ARLINGTON, TX — The reverberating dull thuds seemed to carry every time Eimantas Stanionis landed a jab on Radzhab Butaev.

Much was expected when these two undefeated welterweights met Saturday night on the Errol Spence Jr.-Yordenis Ugas undercard at AT&T Stadium in Arlington, Texas, on Showtime Pay-Per-View on a Premier Boxing Champions event.

Much was delivered.

Behind a consistent jab, Stanionis won by split-decision and wrested the WBA secondary welterweight title from Butaev.

Judge Javier Alvarez (Texas) had it 114-113 for Butaev, but was fortunately overruled by the 117-110 score by Robert Hoyle (Nev.) and 116-111 score by Jose Roberto Torres (P.R.).

“I still can’t believe it,” Stanionis said. “It was a dream come true to hear, ‘and the new.’ When I was a kid, I visualized what this would look like and how it would feel to become a champion. It’s because of the hard work, dedication, belief in myself and my team to get me to this big stage. I want to thank my team for everything. What I did in the ring, they did just as much outside the ring. I’m very happy. I just want to tell everybody that dreams do come true. If you believe in it and give your everything, it will happen.

“I need to watch the fight back to give my opinion on the scores. I can’t say now with all of this emotion. It was a hard fight. I know that I did good things, but so did he. He’s a strong fighter and I think we put on a good show and that’s most important.

Stanionis (14-0, 9 knockouts) kept constant pressure on Butaev (14-1, 11 KOs) with his jab. That was the difference. Stanionis landed 80/264 jabs (30%) to Butaev’s mere 21/341 (6%).

“The fight went like this because the referee allowed Stanionis to fight with his head down the entire time,” Butaev said. “What can I do if the guy is leading with his head down all the time? I don’t know why he took away a point from me. They should have taken the point away from him because he was diving in the whole time.”

Early on, Stanionis started well with some sharp jabs to the head, while Butaev pecked at the body. Stanionis snapped Butaev’s head back with the jab in the first. Stanionis seemed to be at a comfortable distance, while Butaev came on in the last minute of the first with a couple of stinging jabs.

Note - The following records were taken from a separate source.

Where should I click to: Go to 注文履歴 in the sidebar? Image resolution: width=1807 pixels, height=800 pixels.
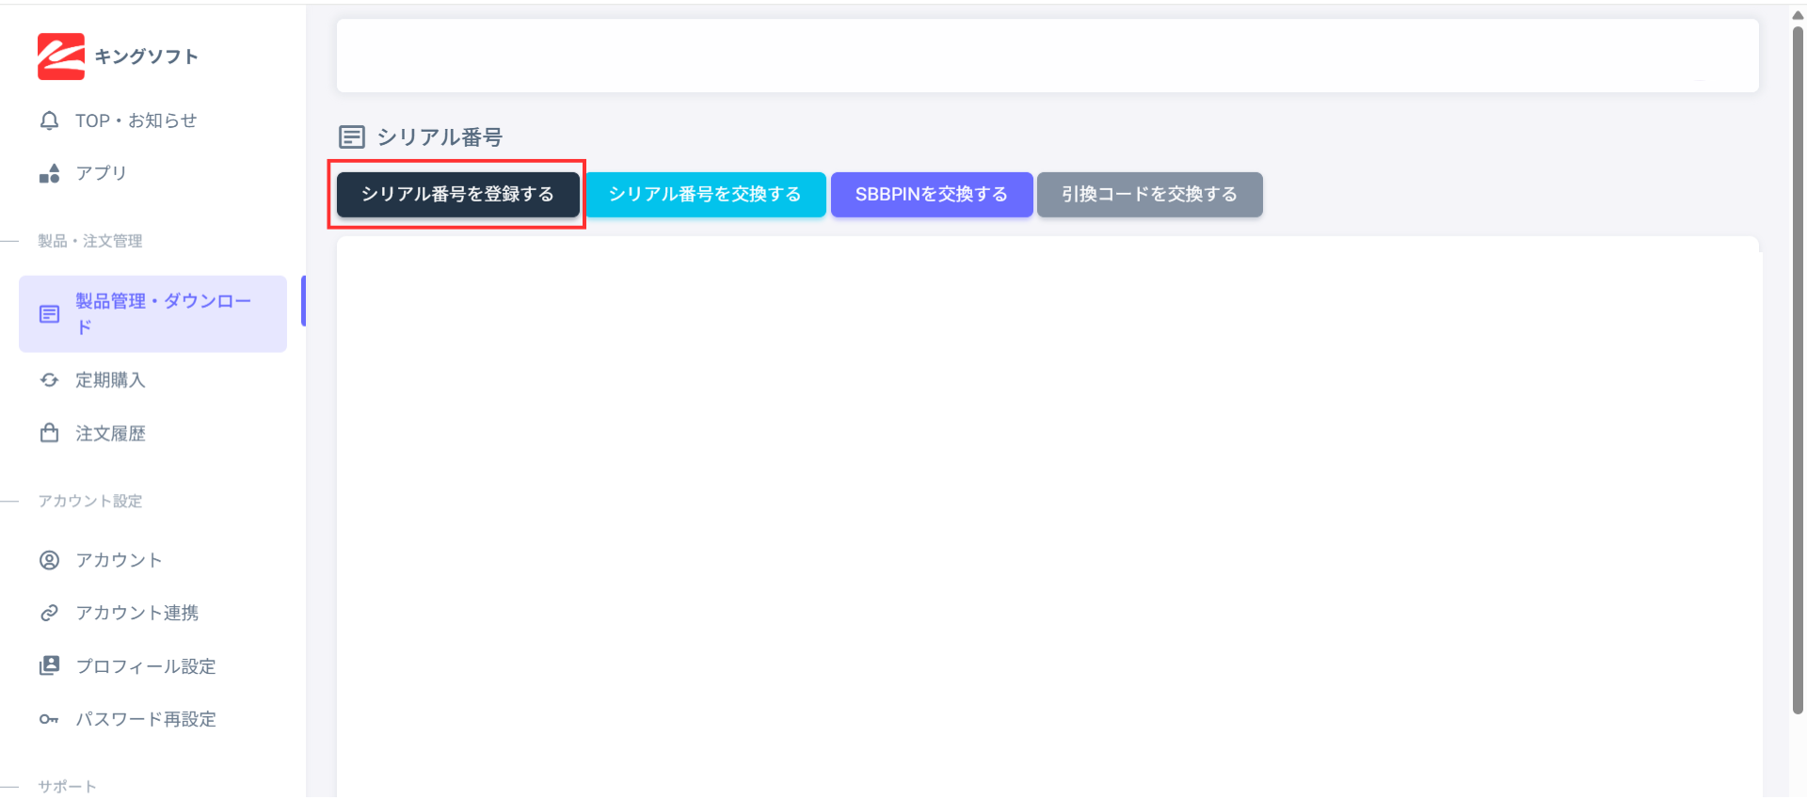pos(110,434)
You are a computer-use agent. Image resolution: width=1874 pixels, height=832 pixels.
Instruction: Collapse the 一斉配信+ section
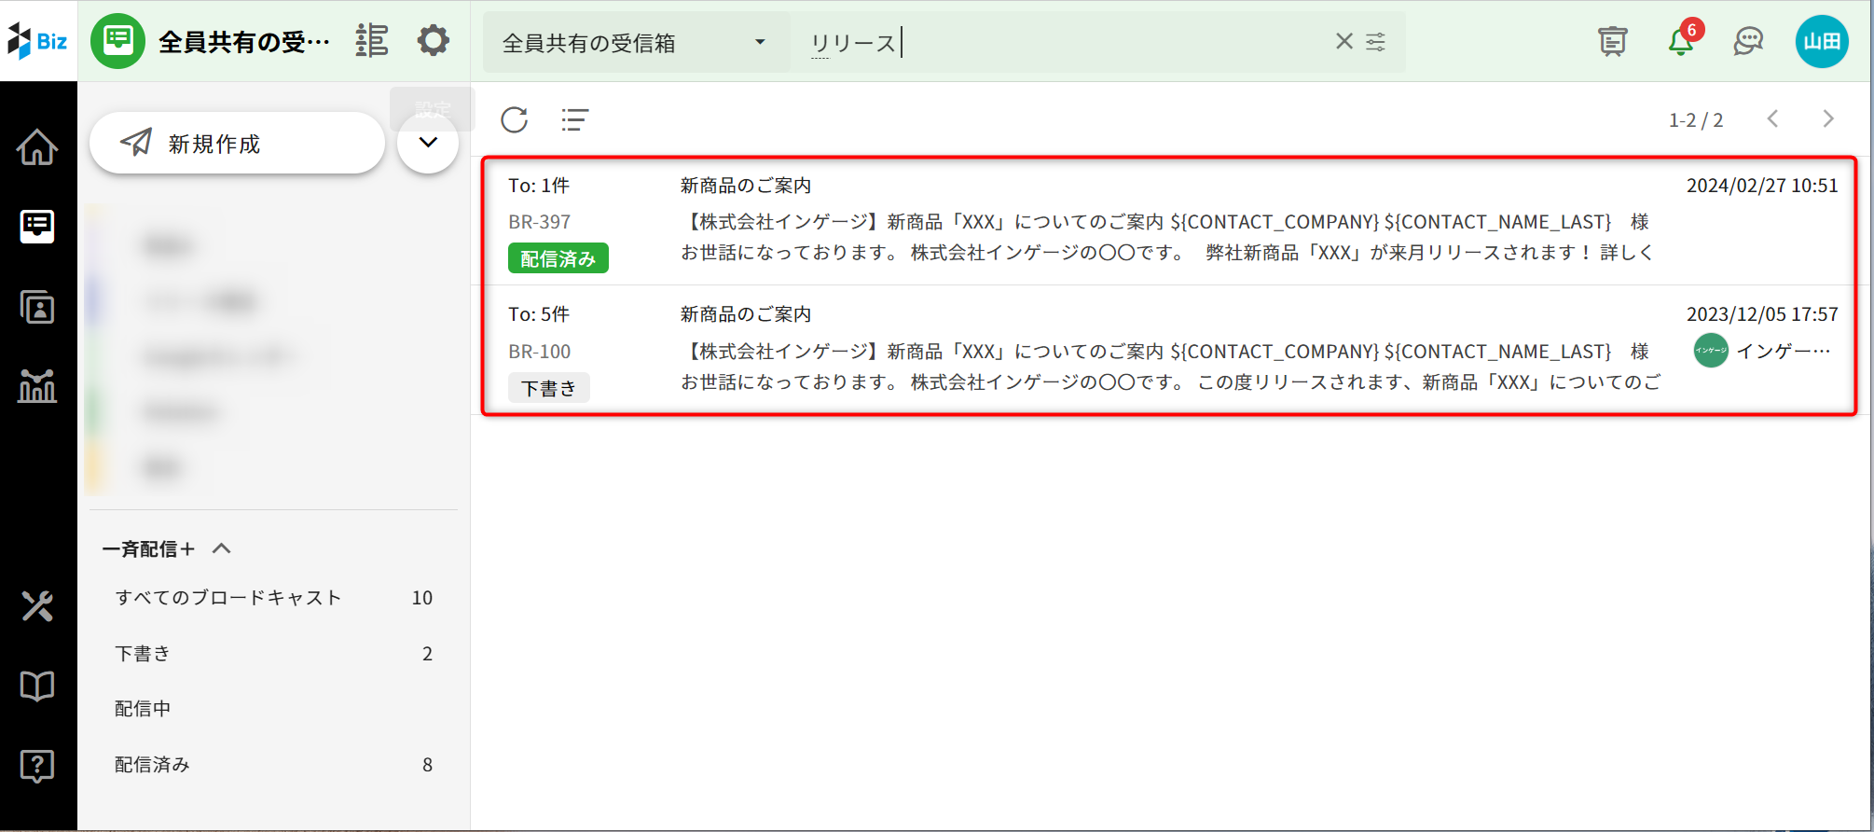point(222,548)
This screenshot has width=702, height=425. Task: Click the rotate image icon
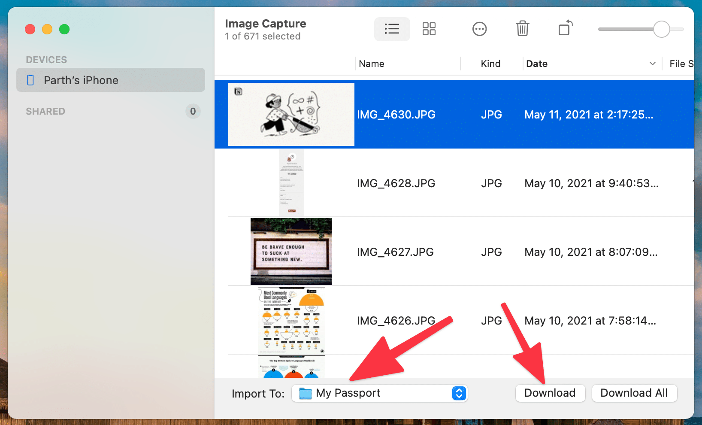coord(565,28)
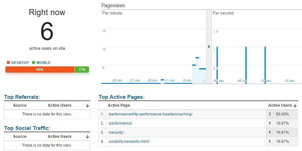Click the per-second bar at -45 sec
Screen dimensions: 302x151
(246, 65)
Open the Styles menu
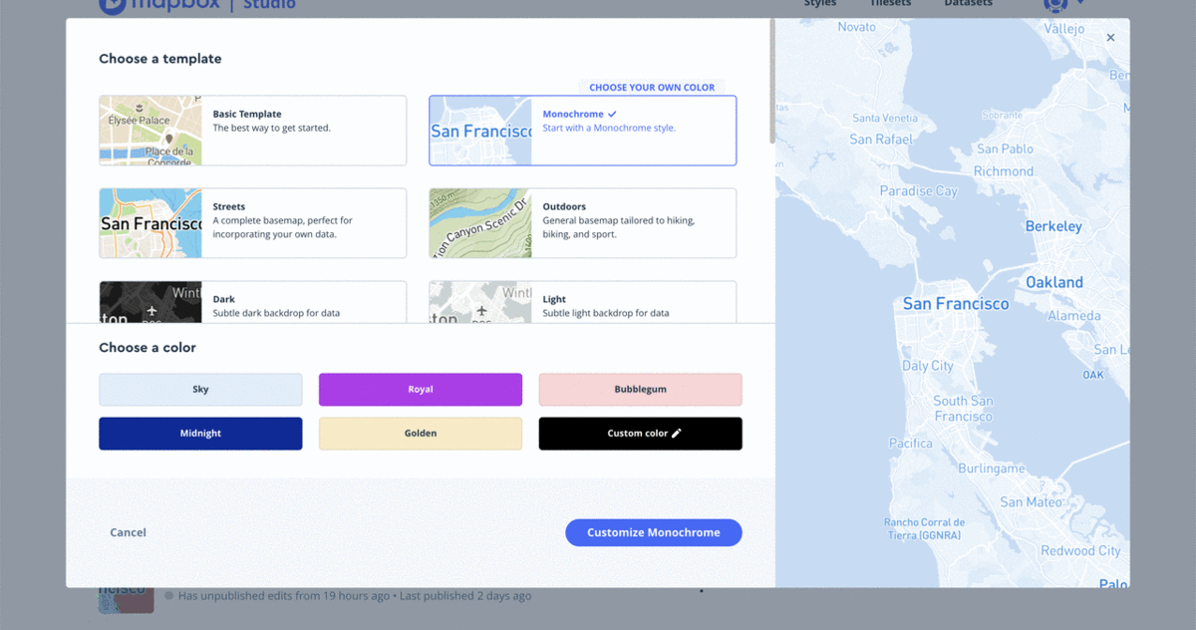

In the second, Butaev was pushing Stanionis back as the aggressor. By the middle of the round, Stanionis began landing shots to Butaev’s ribs. The two crowded each other, very willing to exchange in tight quarters.

Though again, Stanionis was landing the jab very consistently. Over the first two rounds, Stanionis’ jab set the pace.

About a minute into the third, Stanionis started connecting with straight rights to Butaev’s face. Butaev couldn’t seem to find an answer to Stanionis’ high guard. At times, Butaev fought southpaw in the third. That created some openings, however, not enough to cause Stanionis to come off his approach.

Butaev came out in the southpaw stance in the fourth. Butaev went to the body more in the fourth, trying to slow down Stanionis.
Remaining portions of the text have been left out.